1. **Graph structure captures dependencies**: Qubits, couplers, and control lines form a natural graph
2. **Cut value quantifies fragility**: Low cut = system splitting into incoherent partitions
3. **Edges identify the boundary**: Know exactly which connections are failing
4. **Subpolynomial updates**: O(n^{o(1)}) enables real-time tracking

### Why Three Filters?

| Filter | What It Catches | Timescale |
|--------|-----------------|-----------|
| **Structural** | Partition formation, hardware failures | Immediate |
| **Shift** | Calibration drift, environmental changes | Gradual |
| **Evidence** | Statistical anomalies, rare events | Cumulative |

All three must agree for PERMIT. Any one can trigger DENY or DEFER.

### Why 256 Tiles?

- Maps to practical FPGA/ASIC fabric sizes
- 255 workers can cover ~512 qubits each (130K qubit system)
- Single TileZero keeps coordination simple
- Power of 2 enables efficient addressing

### Why Not Just Improve Decoders?

Decoders answer: "What correction should I apply?"

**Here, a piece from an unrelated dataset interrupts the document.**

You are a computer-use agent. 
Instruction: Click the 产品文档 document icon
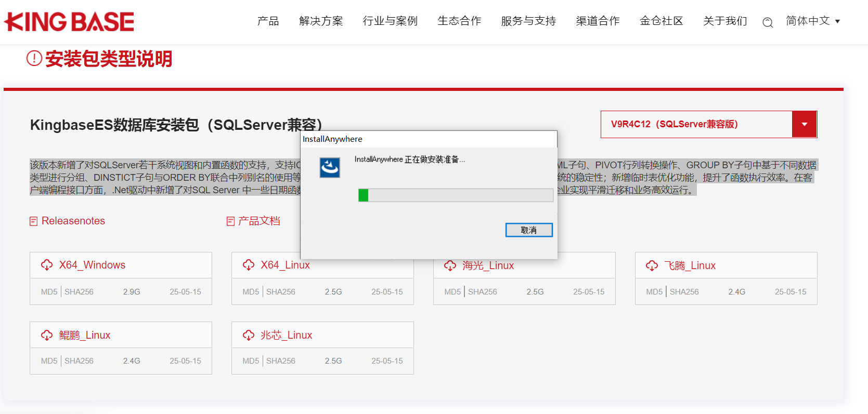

ruQu answers: "Should I apply any correction right now?"

These are complementary, not competing. ruQu tells decoders when to work hard and when to relax.

---

## Alternatives Considered

### Alternative 1: Purely Statistical Approach

Use only statistical tests on syndrome streams without graph structure.

**Rejected because**:
- Cannot identify *where* problems are forming
- Cannot leverage structural dependencies
- Cannot provide localized quarantine

### Alternative 2: Post-Hoc Analysis

Analyze syndrome logs offline to detect patterns.

**Rejected because**:
- No real-time intervention possible
- Problems detected after logical failures
- Cannot enable adaptive control

### Alternative 3: Hardware-Only Solution

Implement all logic in quantum hardware or cryogenic electronics.

**Rejected because**:
- Inflexible to algorithm changes
- High development cost
- Limited to simple policies

### Alternative 4: Single-Level Evaluation

No tile hierarchy, evaluate whole system each cycle.

**Rejected because**:
- Does not scale beyond ~1000 qubits
- Cannot provide regional policies
- Single point of failure

---

## Consequences

### Benefits

1. **Localized Recovery**: Quarantine smallest region, keep rest running
2. **Early Warning**: Detect correlated failures before logical errors
3. **Selective Overhead**: Extra work only where needed
4. **Bounded Latency**: Constant-time decision every cycle
5. **Audit Trail**: Cryptographic proof of every decision
6. **Scalability**: Effort scales with structure, not system size

### Risks and Mitigations

| Risk | Probability | Impact | Mitigation |
|------|-------------|--------|------------|
| Graph model mismatch | Medium | High | Learn graph from trajectories |
| Threshold tuning difficulty | Medium | Medium | Adaptive thresholds via meta-learning |
| FPGA latency exceeds budget | Low | High | ASIC path for production |
| Correlated noise overwhelms detection | Low | High | Multiple detection modalities |

### Performance Targets

| Metric | Target | Rationale |
|--------|--------|-----------|
| Gate decision latency | < 4 μs p99 | Compatible with 1 MHz syndrome rate |
| Memory per tile | < 64 KB | Fits in FPGA BRAM |
| Power consumption | < 100 mW | Cryo-compatible ASIC path |
| Lead time for correlation | > 100 cycles | Actionable warning |

---

## Implementation Status

### Completed (v0.1.0)

**Core Implementation** (340+ tests passing):

| Module | Status | Description |
|--------|--------|-------------|
| `ruqu::types` | ✅ Complete | GateDecision, RegionMask, Verdict, FilterResults |
| `ruqu::syndrome` | ✅ Complete | DetectorBitmap (SIMD-ready), SyndromeBuffer, SyndromeDelta |
| `ruqu::filters` | ✅ Complete | StructuralFilter, ShiftFilter, EvidenceFilter, FilterPipeline |
| `ruqu::tile` | ✅ Complete | WorkerTile (64KB), TileZero, PatchGraph, ReceiptLog |
| `ruqu::fabric` | ✅ Complete | QuantumFabric, FabricBuilder, CoherenceGate, PatchMap |
| `ruqu::error` | ✅ Complete | RuQuError with thiserror |

**Security Review** (see `docs/SECURITY-REVIEW.md`):
- 3 Critical findings fixed (signature length, verification, hash chain)
- 5 High findings fixed (bounds validation, hex panic, TTL validation)
- Ed25519 64-byte signatures implemented
- Bounds checking in release mode

**Test Coverage**:
- 90 library unit tests
- 66 integration tests
- Property-based tests with proptest
- Memory budget verification (64KB per tile)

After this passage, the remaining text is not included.